Le CII parle, dans sa synthèse, d’un « phénomène mondial de traumatisme de masse subi par les infirmières engagées contre la Covid-19 ». Un recueil de données normalisées, comme le demande le CII, serait bien utile pour prendre la pleine mesure de la situation, point de départ d’un meilleur suivi, et mettre en œuvre des actions spécifiques pour préserver la santé des professionnelles de santé.

De fait, les infirmières, et les soignants en général, sont parmi les premiers à subir les répercussions de la crise sanitaire. La confrontation à la mort et à la détresse des familles est d’une grande violence. Sans compter la nécessité de s’adapter à des réorganisations dictées par la pandémie. À peine sortis de la première vague, épuisés, ils ont à affronter la seconde manche avec un mental et un physique bien entamés. Ils sont essoufflés, le mot est faible. Et comme nous tous, il endurent les mesures sanitaires quand il ne se les imposent pas eux-mêmes, conduisant à une forme d’isolement. Tout cela sur fond de système de santé en tension permanente. D’ailleurs, les mouvements sociaux un peu moins audibles ces derniers temps reprennent le flambeau des revendications, en témoigne la mobilisation du jeudi 21 janvier, qui a rassemblé syndicats et collectifs. Rien ne semble réglé et la pandémie est loin d’être terminée.
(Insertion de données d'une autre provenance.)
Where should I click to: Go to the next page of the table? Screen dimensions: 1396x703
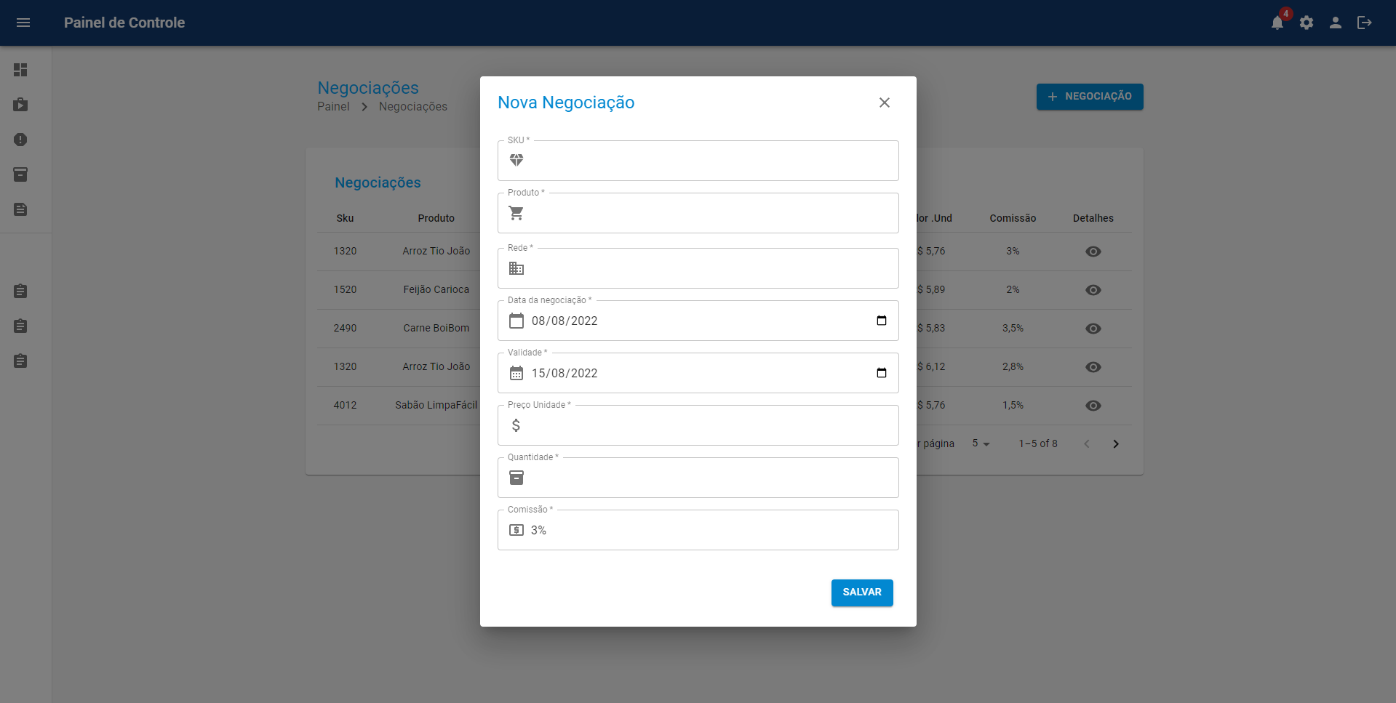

Si la santé des infirmières passe par une amélioration des conditions de travail, des moyens en adéquation avec une vision humaine du soin ainsi que la reconnaissance, il serait temps de mettre en œuvre une véritable politique de prévention de la santé des soignants. Une politique qui s’appuierait sur des données probantes et des outils. Certes, il y a bien eu une certaine prise de conscience qui a donné lieu à des initiatives comme des hotlines de soutien ou l’accès facilité à des consultations psychologiques. Mais il faut passer à la vitesse supérieure.

Une nécessité pour les soignants et l’humanité tout entière. Car, comme le prophétise le CII, « il n’y aura pas de “santé pour tous” sans un nombre suffisant de personnels infirmiers bénéficiant de soutien pour rester au travail ».